I'm a bit surprised because I thought that the lambda's would be converted into something like "inline code" at compile time. But that was just an assumption. It's interesting to hear your viewpoint.
It'd be great to know how much percent of an increase there is in the overhead.

Quoting - jimdempseyatthecove
From my (limited) experience Lambda's have two issues:

a) theyhave a little higher overhead than an explicit functor with args or ->context, therefor the body of the Lambda function must perform more work in order for the extra cost to be amortized.

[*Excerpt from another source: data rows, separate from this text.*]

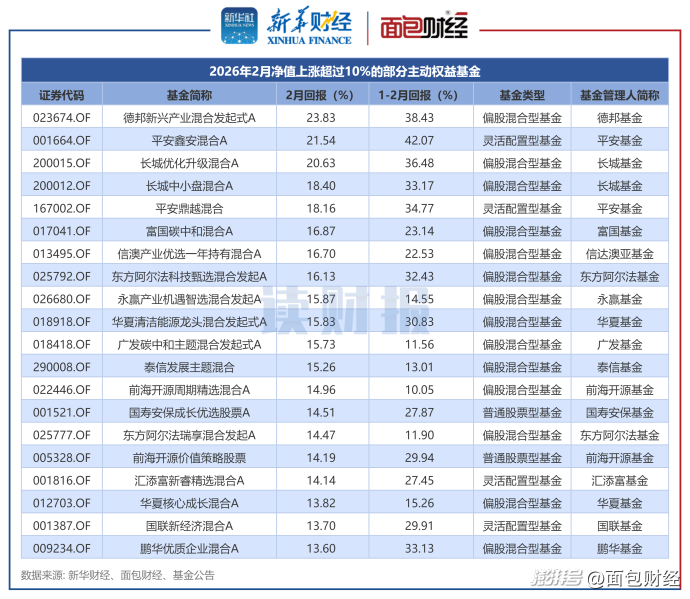This screenshot has height=599, width=690.
Task: Click the @面包财经 account name at bottom
Action: pos(633,578)
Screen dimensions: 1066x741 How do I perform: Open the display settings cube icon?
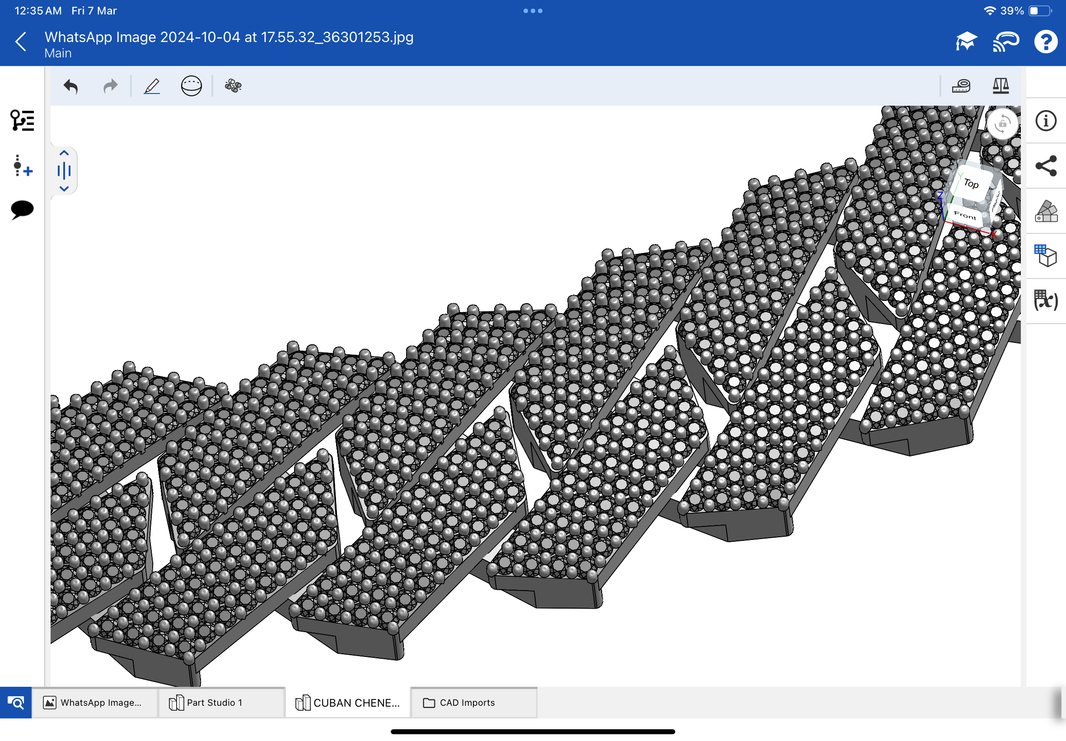coord(1045,255)
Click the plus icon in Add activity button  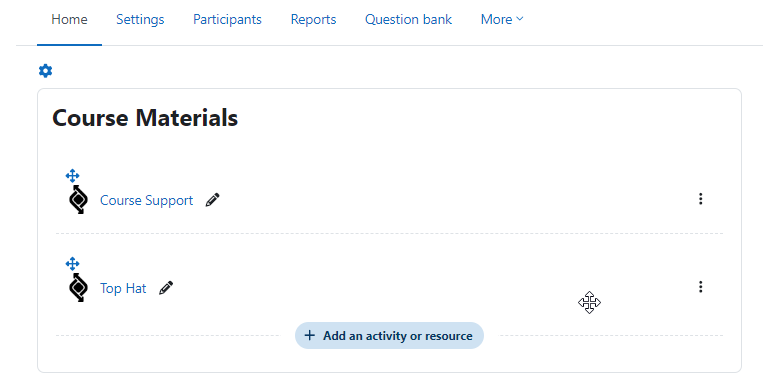pos(309,335)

b) When using [&] and when using objects with reference counters you cannot turn off the IncReferences()/DecReferences() meaning these must nowinclude locks (runs slower). Pointers passed from outside the scope of theLambda to inside the scope of thelambdamight be more suitable. IOW create the additional reference(s) and pointers to these references outside the scope of the parallel_xxx with [&]Lambda and using pointer inside the Lambda functon.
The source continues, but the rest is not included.